13
votes

Many algorithms for clustering are available. A popular algorithm is the K-means where, based on a given number of clusters, the algorithm iterates to find best clusters for the objects.

What method do you use to determine the number of clusters in the data in k-means clustering?

Does any package available in R contain the V-fold cross-validation method for determining the right number of clusters?

Another well used approach is Expectation Maximization (EM) algorithm which assigns a probability distribution to each instance which indicates the probability of it belonging to each of the clusters.

Is this algorithm implemented in R?

If it is, does it have the option to automatically select the optimum number of clusters by cross validation?

Do you prefer some other clustering method instead?

2
I intentionally left out hierarchical clustering because hclust is a rather memory hungry method, not suitable for large datasets in which i'm actually mostly interested.George Dontas
Please define what you mean by "optimal"hadley
Great question @Svante, I've been thinking a lot on that one. I even intended to write a package with several algorithms for optimal number of clusters (hclust methods only). @hadley, I've acquainted with: C-H index (Calinsky & Harabasz), C-index, Goodman-Kruskal gamma coef. and there's a way to "pick an optimal cluster solution" by utilizing F-test. Here's a ref: Miligan, G.W. & Cooper, M.C. (1985). An Examination of Procedures for Determining the Number of Clusters in a Data Set, Psychometrika, 50, 159-179 Though I assume that you prefer "graph-based" decision on optimal solution...aL3xa
@hadley, in the sense of maximizing some score function having as arguments perhaps the between class distance and the within class distance. See, for example the method described in paragraph Optimal Number of Clusters here: sandro.saitta.googlepages.com/…George Dontas
This may also come in handy: stats.stackexchange.com/questions/723/…nico

2 Answers

5
votes

For large "sparse" datasets i would seriously recommend "Affinity propagation" method. It has superior performance compared to k means and it is deterministic in nature.

http://www.psi.toronto.edu/affinitypropagation/ It was published in journal "Science".

However the choice of optimal clustering algorithm depends on the data set under consideration. K Means is a text book method and it is very likely that some one has developed a better algorithm more suitable for your type of dataset/

This is a good tutorial by Prof.
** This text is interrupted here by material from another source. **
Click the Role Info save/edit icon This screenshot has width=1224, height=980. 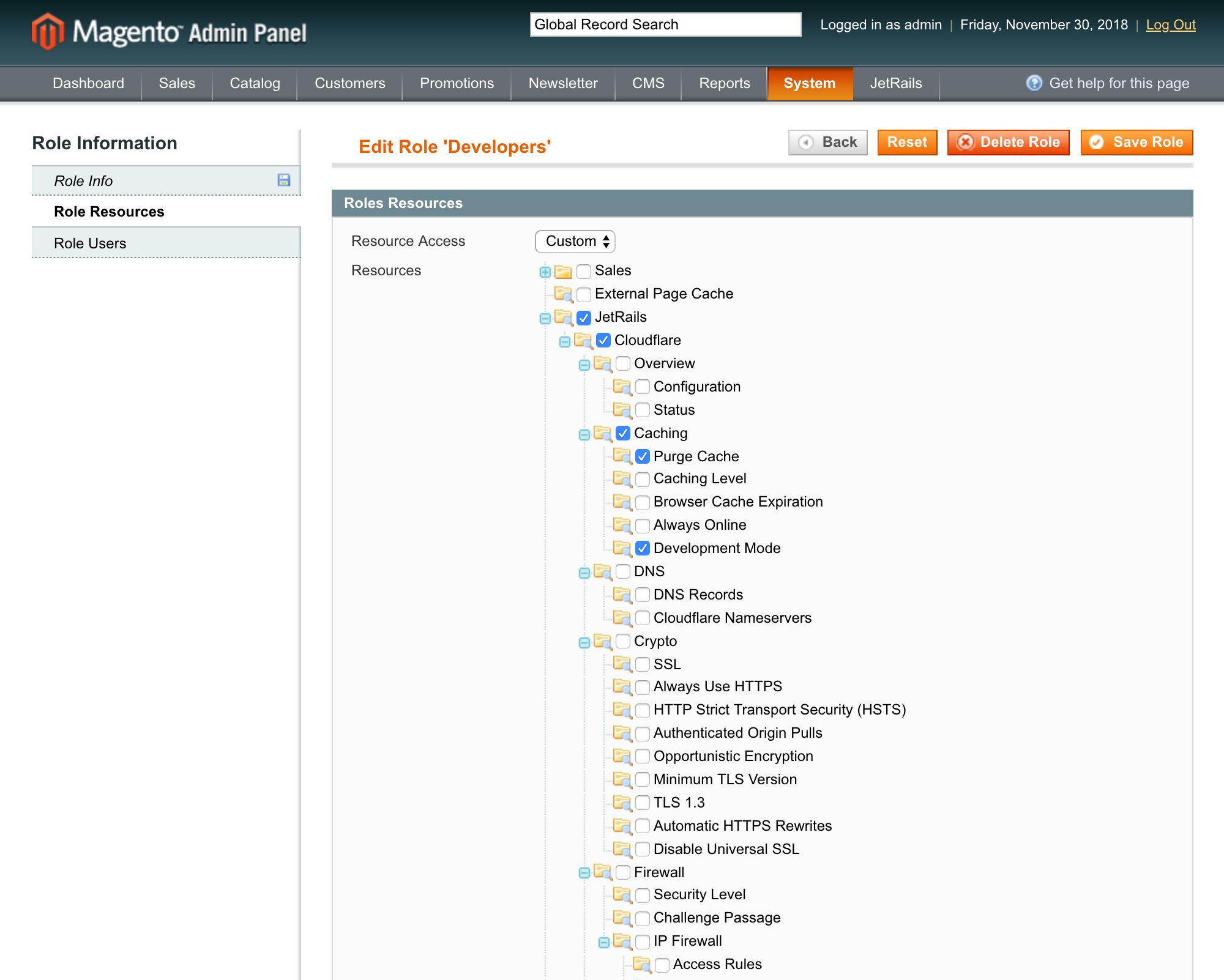[284, 180]
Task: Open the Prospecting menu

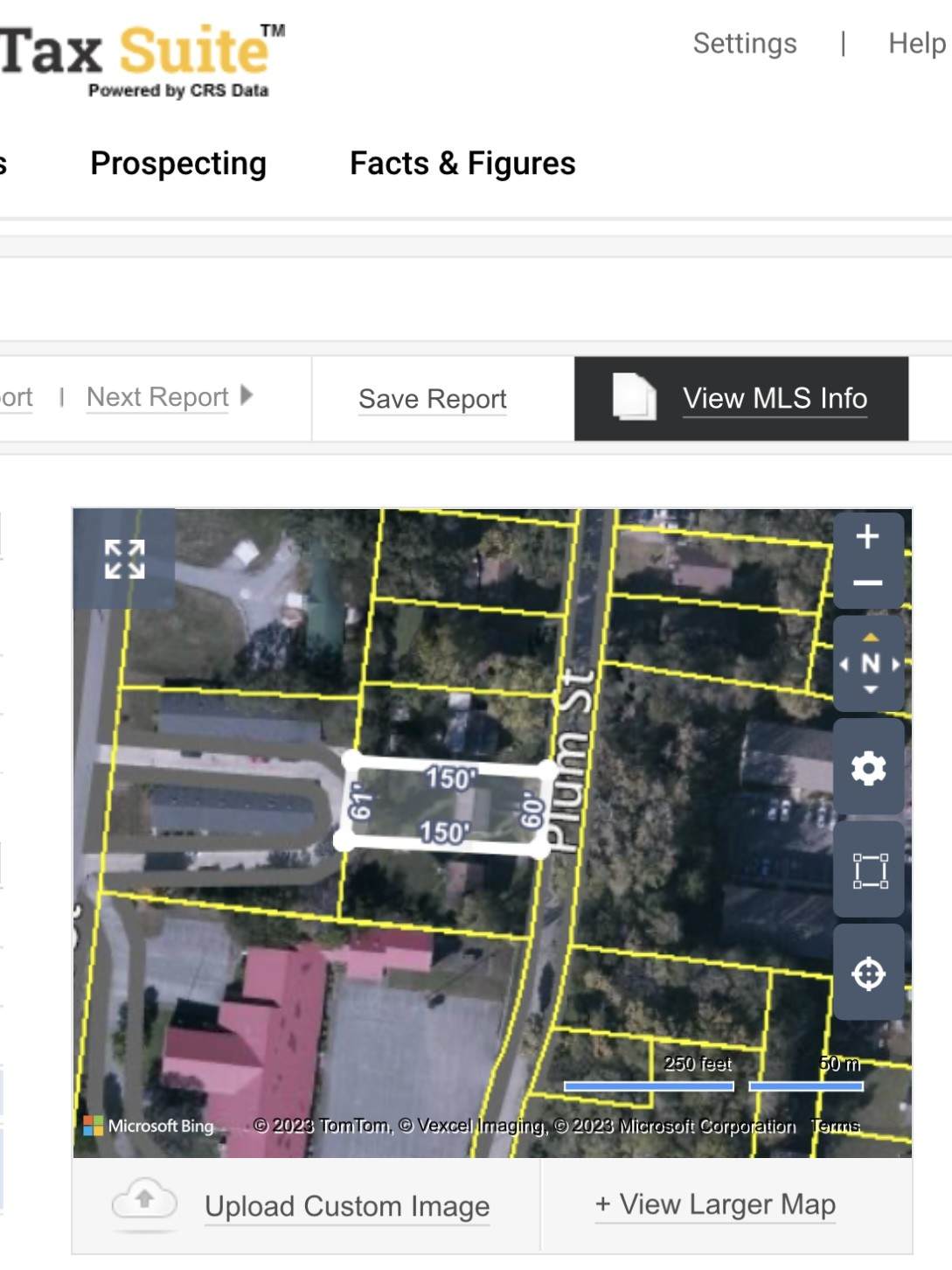Action: pos(178,164)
Andrew Moore (CMU, Google) on K Means and Hierarchical Clustering. http://www.autonlab.org/tutorials/kmeans.html

0
votes

Last week I coded up such an estimate-the-number-of-clusters algorithm for a K-Means clustering program. I used the method outlined in:

http://citeseerx.ist.psu.edu/viewdoc/download?doi=10.1.1.70.9687&rep=rep1&type=pdf

My biggest implementation problem was that I had to find a suitable Cluster Validation Index (ie error metric) that would work. Now it is a matter of processing speed, but the results currently look reasonable.